Sunday Puzzle: Capital Scramble

15 hours ago

On-air challenge: I'm going to give you two words. The letters in the first word appear in left-to-right order, although not consecutively, in a state capital. The letters in the second word appear in left-to-right order in that capital's state.

Example: Scant, Corn --> Sacramento, California
1. Annals, Aryan
2. Singed, Lois
3. Alas, Ford
4. Saul, Mines
5. Boon, Assets
6. Motor, Lama
7. Mason, Coin
8. Prince, Resand

Last week's challenge: From listener Dominick Talvacchio of Chicago. Think of a common two-word phrase for something you experience in a desert. Rearrange the letters to get a single word for something you should do in the desert as a result.

Challenge answer: Dry Heat --> Hydrate

Winner: Brian Dunworth of Tallahassee, Fla.

This week's challenge: This week's challenge comes from listener Alan Hochbaum, of Duluth, Ga. Think of a famous living American whose first and last names have a total of eight letters — all different. Five of these letters are consecutive in the alphabet. The remaining three can be rearranged to spell a woman's nickname. What famous American is this?

Submit Your Answer

If you know the answer to next week's challenge, submit it here. Listeners who submit correct answers win a chance to play the on-air puzzle. Important: Include a phone number where we can reach you by Thursday, August 6, at 3 p.m. ET.

Copyright 2020 NPR. To see more, visit https://www.npr.org.

LULU GARCIA-NAVARRO, HOST:

It is time to play The Puzzle.

(SOUNDBITE OF MUSIC)

GARCIA-NAVARRO: Joining us is Will Shortz. He is puzzle editor of The New York Times and WEEKEND EDITION'S puzzlemaster.

Hi, Will.

WILL SHORTZ, BYLINE: Hey there, Lulu.

GARCIA-NAVARRO: So what was last week's challenge?

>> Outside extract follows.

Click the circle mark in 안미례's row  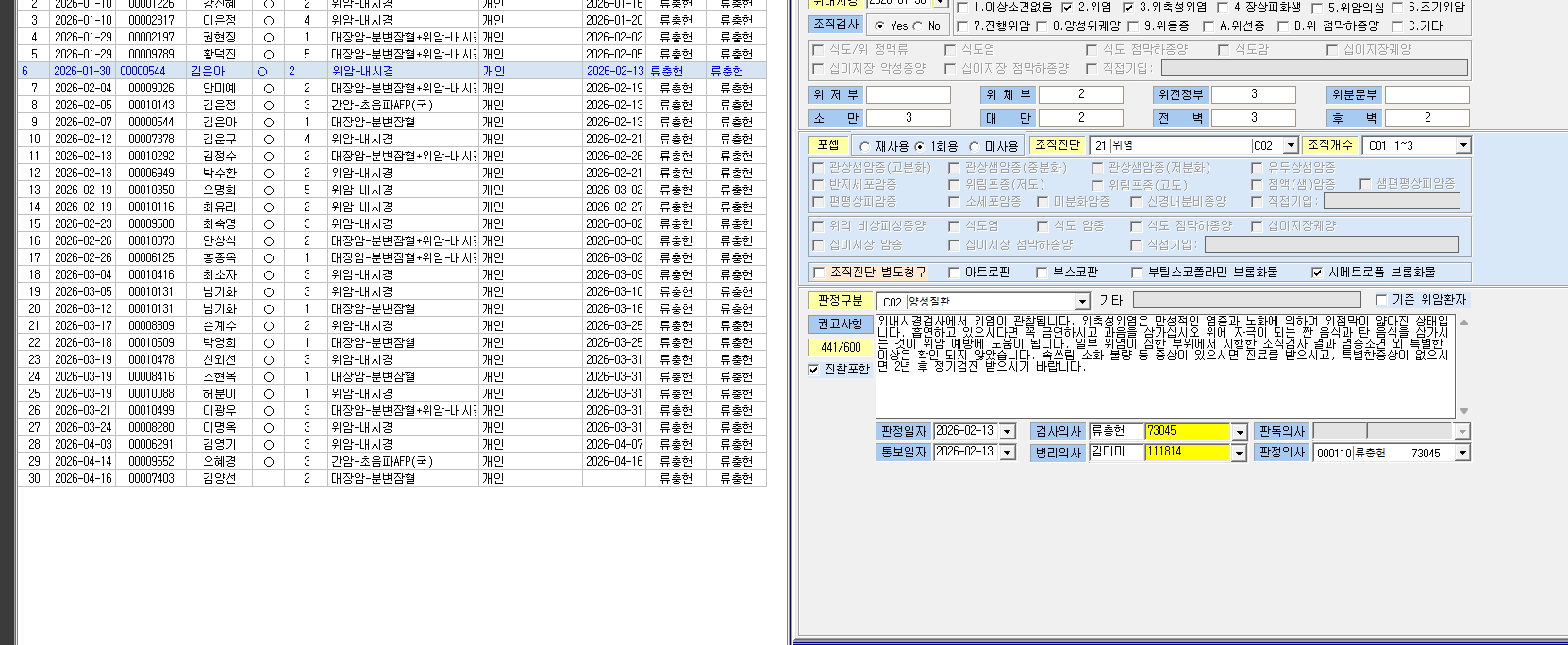[x=269, y=88]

SHORTZ: Yes. It came from listener Dominick Talvacchio of Chicago. I said, think of a common two-word phrase for something you experience in a desert. Rearrange the letters to get a single word for something you should do in a desert as a result. What is it? Well, what you might experience is dry heat. Rearrange those letters - is hydrate.

GARCIA-NAVARRO: We received over 2,500 correct responses, and the winner is Brian Dunworth of Tallahassee, Fla.

Congratulations.

BRIAN DUNWORTH: Thank you, Lulu.

GARCIA-NAVARRO: How did you figure it out?

DUNWORTH: You know, it literally popped into my head. As Will was reading the question, the first phrase I thought of was dry heat. And then I was thinking to myself, hey, I could rearrange that to make hydrate. And he was actually saying the second part of the question at that time.

GARCIA-NAVARRO: How long have you been playing?

DUNWORTH: I've been listening in on - probably for the past 10 or 15 years.

GARCIA-NAVARRO: And have you submitted before?

DUNWORTH: I have not. This was actually the very first time I ever sent a response in to the puzzle segment.

GARCIA-NAVARRO: All right. Well, take it away, Will.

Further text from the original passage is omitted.